Some questions about the robustness under other attacks

[THUYimingLi]

Hi, thanks for your code and idea. The results are very surprising and appealing.

I adopted your techniques (cycle LR and FGSM with random initialization) in my method (not AT but very similar to AT), and it worked very well when the attack is 'FGSM-type', including FGSM, PGD, and MI-FGSM. However, the adversarial robustness degrades shapely compared with the corresponding one solved with PGD when I evaluate the model under other types of attacks (e.g., CW and JSMA) on the MNIST dataset. Have you tried those attacks in your evaluation? Have you met the same problem?

Thanks for your work again and looking for your reply.

Yiming Li

[riceric22]

Hey Yiming!

One of the reviewers asked us this during the ICLR reviewing process, and we did end up evaluating the FGSM-trained model with the L-infinity variation of the CW attack. However, the L-infinity CW attack ended up being less effective than the PGD attack, and most work in the literature that I've seen does not observe a significant improvement from the CW attack over the PGD attack in the L-infinity setting (you can see the details in our response here).

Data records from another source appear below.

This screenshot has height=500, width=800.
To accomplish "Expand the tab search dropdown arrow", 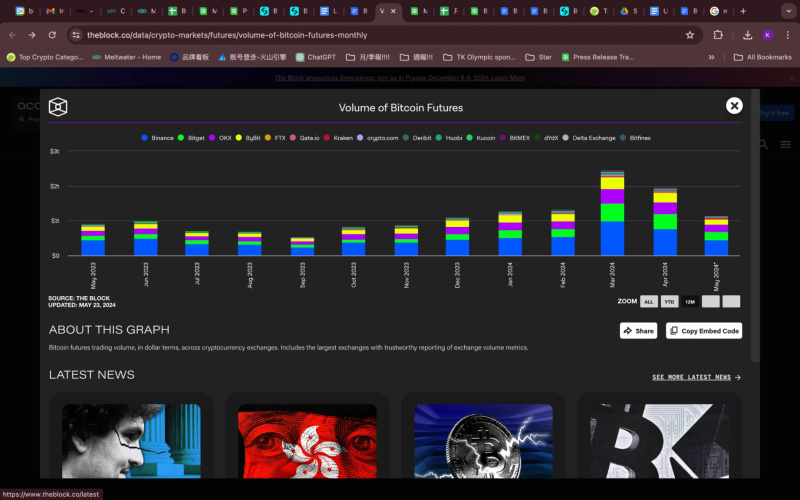I will click(787, 11).
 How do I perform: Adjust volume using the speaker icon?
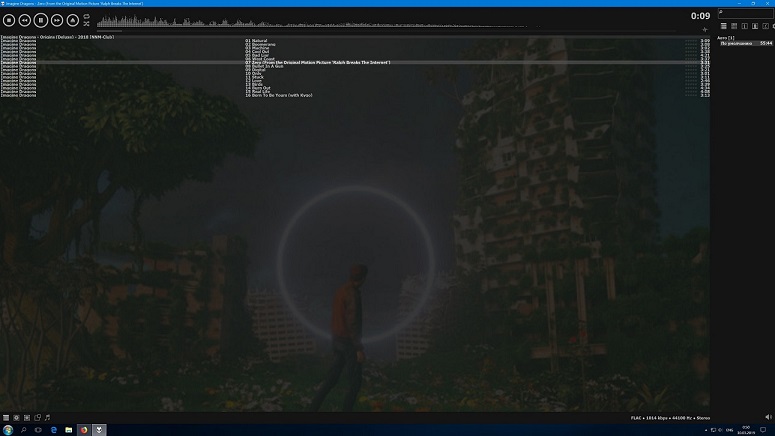[768, 417]
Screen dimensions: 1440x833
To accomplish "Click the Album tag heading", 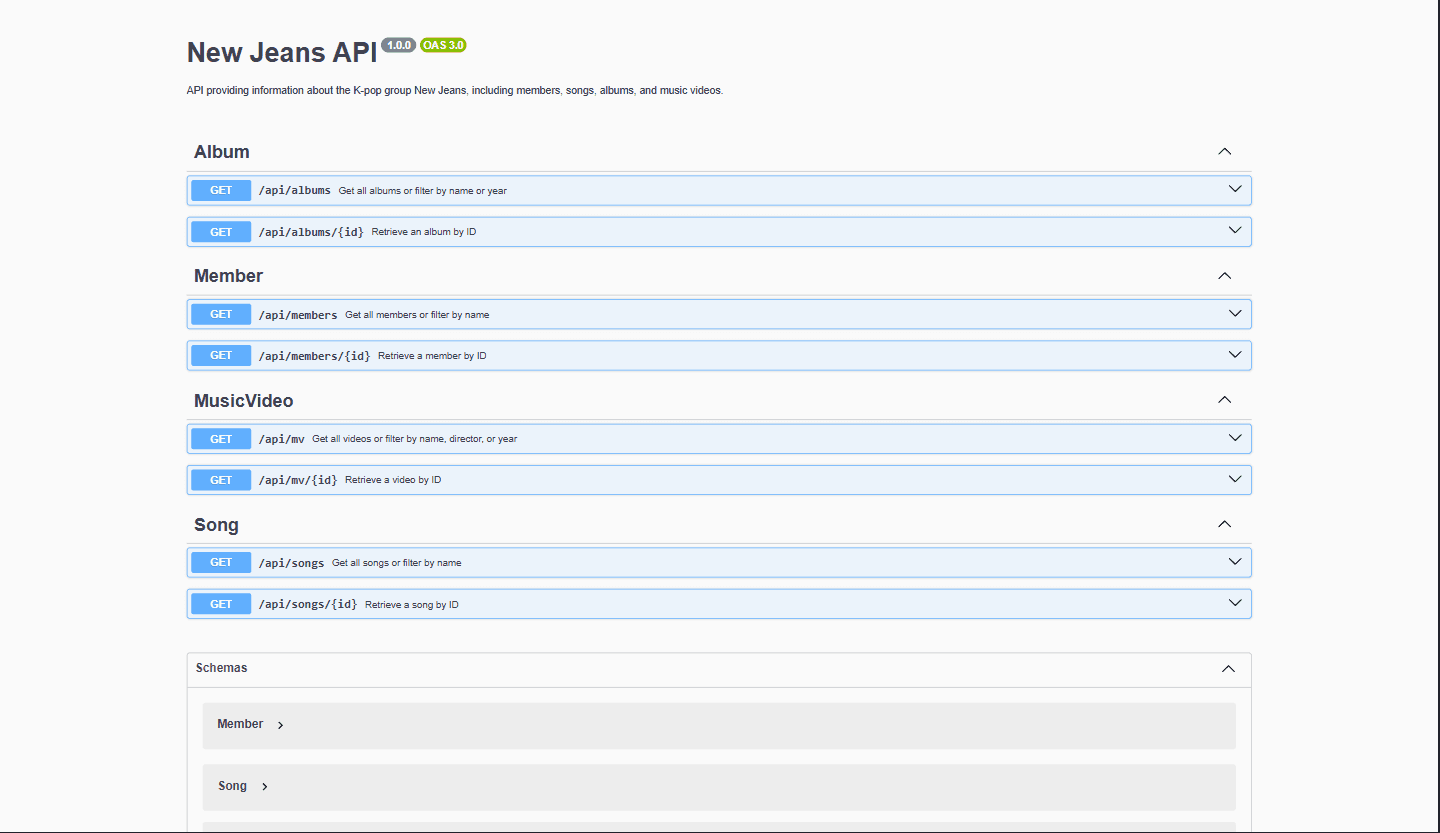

The JSMA attack to my knowledge is typically not meant for crafting L-infinity bounded adversarial examples, and creates adversarial attacks which attack a small number of pixels (e.g. L0 threat model), and is outside of the L-infinity threat model. So if you used FGSM training (which defends against L-infinity adversarial examples), I wouldn't be surprised that the robustness is heavily degraded with a JSMA attack (which creates an L0 adversarial example).

I would double check that the threat model of the attacks you are using match the defense on which it was trained on; generally speaking, we don't usually expect adversarial defenses to generalize beyond that which they were defended on (e.g. different norms or larger radius). You may be using an L2 CW attack, which is more commonly used than the L-infinity variant, and doesn't match the FGSM threat model.

Of course it's entirely possible that you've already adapted both of these attacks to the L-infinity threat model and still saw this behavior. In which case, I can only say we haven't seen this sharp degradation in robustness for PGD and CW attacks. However, the sharp degradation may be indicative of catastrophic overfitting, and so it may be worth investigating the learning curves for your method.

~Eric

[THUYimingLi]

Thanks!

your response addresses my problems. As you mentioned, I did use C&W with the l_2 norm. I will use the one with the l_inf norm to evaluate our model again. Although this method does not seem to be generalized well in the type of attack, it still a very interesting work! I will close the issue since my problems are all solved.

Thanks again and look forward to your new works.

~Yiming

[riceric22]

Just in case you wanted to defend against L2 attacks, someone brought it up in issue #1, where we found that the natural one step analog of the L2 PGD attack also seemed to empirically defend against full L2 PGD attacks (and the L2 CW attack).

Otherwise, the robustness of the single step method is restricted to the threat model used during training, which is the same restriction as full PGD-based adversarial training.